D1 how you do tags will bias how search works
A2 would rather use a full text search rather than an index to find a subject
T1 building taxonomies may be valuable but has a lot of overhead; would want that to be done close to the author. The value of the index varies according to what field you're in
H1 the index or tags or annotation shouldn't be static. Should be able to be expanded over time - extensible.
H1 what tail is wagging the dog - scholarship or funding?
W1 in some areas there is no funding
M1 availability & interest of funding will vary over time; there can be "fashions"
D1 NEH money can drive the agenda into certain areas over time
R1 funding will drive what gets digitized, and that will affect what's available.
D2 the issue of making indexing extensible over time is very important. Some of the rules that bias search results are not very apparent
R1 it's important to understand search engine optimization in a google world
T1 SEO can be looked at as "gaming the system," but it can be very useful
T1 rather than presenting the "unpacking" as a list of tasks, will present it as the conversation thread that unwound.

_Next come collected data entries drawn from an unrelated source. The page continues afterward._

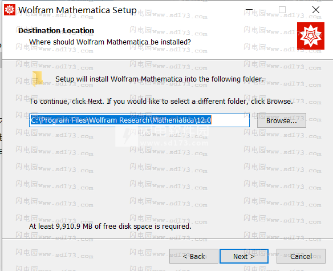Click the Wolfram Mathematica Setup title text
This screenshot has height=271, width=333.
click(x=78, y=10)
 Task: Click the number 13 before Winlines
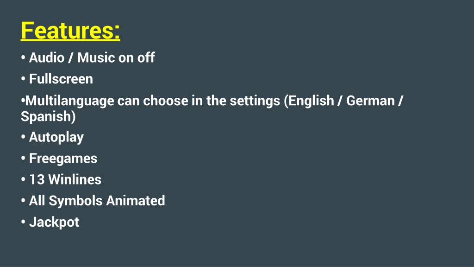(37, 179)
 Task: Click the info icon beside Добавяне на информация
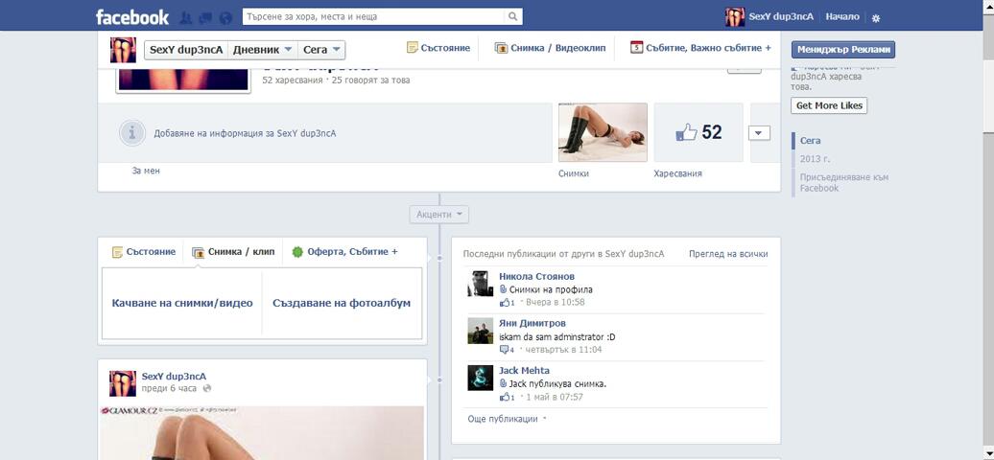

T1 the tools and issues of research are legitimate subjects of research
S1 we're now having students producing very valuable technology and research that "doesn't count" for anything
D1 why is there such resistance?
S1 the resistance comes from senior faculty who want to produce people who are like themselves
H1 the work that students do makes them more valuable in the market place, but not necessarily in the academy
W1 some graduate students get hired based on their experience and capability with digital projects, but ultimately not promoted because they worked on digital projects and the "old farts in charge of promotion" don't value that.
R1: Did we make a mistake? It's not using tools, it's not associations, we're doing that to discover something.

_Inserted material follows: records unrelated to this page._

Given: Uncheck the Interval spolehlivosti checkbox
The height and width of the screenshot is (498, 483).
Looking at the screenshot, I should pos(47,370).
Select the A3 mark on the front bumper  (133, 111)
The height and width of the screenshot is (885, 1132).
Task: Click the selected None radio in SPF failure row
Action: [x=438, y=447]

T1: What's an item? Take it out of context, and you lose a lot.
-You can create context through these associations
-There are use implications beyond discovery
-Context makes all the difference for understanding it.
R1: But what problem are we trying to solve? What are we trying to accomplish?
-Discovering things that are relevant to answering particular questions
T1: To me, it meant discovery and building the connections that make those associations > either would be valid as a scholarly practice
R1: The associations topic is the most complex and interesting
S1: How about warming up on controlled vocabulary/authority files
F1: Other groups discussed what scholars in the Humanities actually do, what they're researching
-We've moved quickly to how to solve the problems, and not talked about the concrete issues that we get
-I see one group focusing on the interpretations of text > for them, it's important to get to the best texts, compare them, the technology is more secondary
-For historians of literature, the first group relies on them
-Important to establish context (what was going on at the time, same time, in that area), what themes does this artwork pick up, what impact does it have, what is the background?
-Here, technology has a lot of potential
T1: As you get more fine-grained, is this text the same as that one? Two versions created sequentially? Etc
-In library community, we've tried to classify intellectual works > expressions > instances, etc.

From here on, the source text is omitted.